Wednesday, October 12, 2011

And now a word about romance novels

Or as I like to call them, fairy tales for big girls.

For some reason, ever since we lost power for six days, thanks to Hurricane Irene, I have been craving romance novels, specifically historical romance novels -- the kind set in Regency England. And, I am only somewhat embarrassed to say, I have now read around a half dozen such novels, by several authors (though not the two books whose covers I have featured here).

Now I know one shouldn't take these things (i.e., romance novels) too seriously, but I was shocked -- shocked, I say! -- to discover how incredibly fantastic (as in remote from reality -- though of extraordinary size would also be an accurate description, at least of some things, ahem) some of these tales were.
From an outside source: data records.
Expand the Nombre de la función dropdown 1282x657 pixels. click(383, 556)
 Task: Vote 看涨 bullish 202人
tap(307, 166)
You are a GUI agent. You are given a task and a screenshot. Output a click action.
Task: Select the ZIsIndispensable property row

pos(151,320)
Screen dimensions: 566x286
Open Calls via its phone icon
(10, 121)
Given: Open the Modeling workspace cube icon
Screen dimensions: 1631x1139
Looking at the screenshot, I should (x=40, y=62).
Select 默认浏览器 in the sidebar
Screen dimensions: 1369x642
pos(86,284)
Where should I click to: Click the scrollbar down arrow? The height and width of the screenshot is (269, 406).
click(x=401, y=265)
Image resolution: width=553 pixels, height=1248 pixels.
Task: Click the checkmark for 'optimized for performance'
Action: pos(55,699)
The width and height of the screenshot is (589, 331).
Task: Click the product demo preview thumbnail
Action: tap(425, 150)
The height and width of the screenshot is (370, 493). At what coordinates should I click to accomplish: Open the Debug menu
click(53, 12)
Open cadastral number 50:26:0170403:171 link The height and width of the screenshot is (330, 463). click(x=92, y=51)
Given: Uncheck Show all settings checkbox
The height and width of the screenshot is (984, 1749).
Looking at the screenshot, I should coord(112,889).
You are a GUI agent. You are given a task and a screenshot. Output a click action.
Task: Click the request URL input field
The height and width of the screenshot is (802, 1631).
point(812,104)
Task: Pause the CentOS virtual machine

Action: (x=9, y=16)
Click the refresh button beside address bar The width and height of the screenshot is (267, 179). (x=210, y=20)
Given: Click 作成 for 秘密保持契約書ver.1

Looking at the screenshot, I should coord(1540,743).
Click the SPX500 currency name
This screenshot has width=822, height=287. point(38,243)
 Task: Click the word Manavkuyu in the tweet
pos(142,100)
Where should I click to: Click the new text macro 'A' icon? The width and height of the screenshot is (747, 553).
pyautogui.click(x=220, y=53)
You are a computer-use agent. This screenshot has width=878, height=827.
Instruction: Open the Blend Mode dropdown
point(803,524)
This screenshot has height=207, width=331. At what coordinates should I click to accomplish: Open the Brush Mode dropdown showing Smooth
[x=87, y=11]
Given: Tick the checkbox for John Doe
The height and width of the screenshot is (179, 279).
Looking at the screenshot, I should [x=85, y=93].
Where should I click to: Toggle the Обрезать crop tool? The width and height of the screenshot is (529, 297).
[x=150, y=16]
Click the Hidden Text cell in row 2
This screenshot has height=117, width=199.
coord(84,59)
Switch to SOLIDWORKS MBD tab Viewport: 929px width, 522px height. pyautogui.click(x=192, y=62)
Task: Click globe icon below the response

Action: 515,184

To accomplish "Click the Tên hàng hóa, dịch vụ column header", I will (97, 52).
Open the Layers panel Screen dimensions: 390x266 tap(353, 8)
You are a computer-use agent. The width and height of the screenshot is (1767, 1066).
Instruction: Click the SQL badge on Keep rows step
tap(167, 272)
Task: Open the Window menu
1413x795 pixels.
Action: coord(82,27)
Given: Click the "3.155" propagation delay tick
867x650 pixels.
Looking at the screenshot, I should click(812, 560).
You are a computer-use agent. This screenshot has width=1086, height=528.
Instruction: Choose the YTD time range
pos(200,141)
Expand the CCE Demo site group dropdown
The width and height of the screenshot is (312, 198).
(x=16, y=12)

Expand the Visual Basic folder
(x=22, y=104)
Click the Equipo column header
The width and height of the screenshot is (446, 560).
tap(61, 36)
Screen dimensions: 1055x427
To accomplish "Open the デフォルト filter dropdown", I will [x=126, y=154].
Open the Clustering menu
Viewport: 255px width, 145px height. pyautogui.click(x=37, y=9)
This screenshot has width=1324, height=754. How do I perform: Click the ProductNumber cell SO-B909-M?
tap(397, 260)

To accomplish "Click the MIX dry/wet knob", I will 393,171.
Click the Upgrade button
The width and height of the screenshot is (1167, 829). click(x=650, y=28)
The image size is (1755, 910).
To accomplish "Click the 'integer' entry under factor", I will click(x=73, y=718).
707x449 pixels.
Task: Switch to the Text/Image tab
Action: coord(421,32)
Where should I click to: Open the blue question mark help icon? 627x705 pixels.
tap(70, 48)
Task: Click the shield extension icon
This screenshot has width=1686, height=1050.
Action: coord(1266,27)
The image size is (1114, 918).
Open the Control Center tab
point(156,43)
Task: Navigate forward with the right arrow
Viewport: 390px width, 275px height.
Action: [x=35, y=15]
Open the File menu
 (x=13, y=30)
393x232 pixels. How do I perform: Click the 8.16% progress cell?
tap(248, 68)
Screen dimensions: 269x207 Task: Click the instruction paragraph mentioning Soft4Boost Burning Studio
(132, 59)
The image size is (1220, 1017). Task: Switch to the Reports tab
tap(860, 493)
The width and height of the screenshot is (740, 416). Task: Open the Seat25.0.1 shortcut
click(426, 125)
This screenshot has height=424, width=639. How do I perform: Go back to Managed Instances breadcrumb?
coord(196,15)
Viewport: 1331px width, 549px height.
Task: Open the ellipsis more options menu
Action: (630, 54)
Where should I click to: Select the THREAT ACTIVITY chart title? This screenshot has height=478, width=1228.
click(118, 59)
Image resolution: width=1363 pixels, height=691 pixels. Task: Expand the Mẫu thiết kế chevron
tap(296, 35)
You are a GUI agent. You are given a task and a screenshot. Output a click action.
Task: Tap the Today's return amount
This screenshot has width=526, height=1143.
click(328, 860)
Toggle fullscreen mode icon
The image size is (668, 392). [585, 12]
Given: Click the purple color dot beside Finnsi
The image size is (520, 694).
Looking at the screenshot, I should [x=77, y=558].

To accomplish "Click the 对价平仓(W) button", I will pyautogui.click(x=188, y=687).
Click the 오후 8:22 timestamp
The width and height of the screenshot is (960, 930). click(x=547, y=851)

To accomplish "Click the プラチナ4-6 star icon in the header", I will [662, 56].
Herewith my shocking findings about historical romance novels (and, no doubt, more contemporary ones, too).

Fact 1: There are no flat-chested or plain-looking heroines (i.e., people like me getting swept off their feet) in most historical romance novels. While I may have thick, wavy hair the color of chestnuts and lovely green eyes fringed with dark lashes, my otherwise average countenance, diminutive breasts (which I have yet to hear described as "full, round, and luscious, ready to spill out of her gown") and sagging derriere, or buttocks (which likewise has yet to be described as "enticingly plump yet firm," at least anywhere I've heard about), I fear, pretty much disqualify me from being the heroine of, object of affection in, or cover model for any romance novel. (I am now throwing myself onto my settee, heaving tears of regret and longing.)

Fact 2: Apparently aristocrats had personal trainers back in the day and those dungeons were in actuality fully-equipped workout gyms. For how else could you possibly explain all the male heroes in these novels -- dukes, earls, and lords, almost all of whom are in their late 30s or early 40s -- having such hard, taut chests and fine muscular arms whose solid thighs (and, uh, other things) nicely filled out their breeches? (Unless they were gay. Which, come to think of it....)

Fact 3: There is no such thing as male pattern baldness in historical romance. (See "Women with small breasts and plain faces.") Not only have these forty-something pillars of masculinity been working out with Jack LaLanne, they are all clearly members of the Hair Club for Men, for how else can you explain the head of thick, luxurious hair which complements their chiseled jaws, green eyes the color of a storm-tossed sea, and six-pack abs?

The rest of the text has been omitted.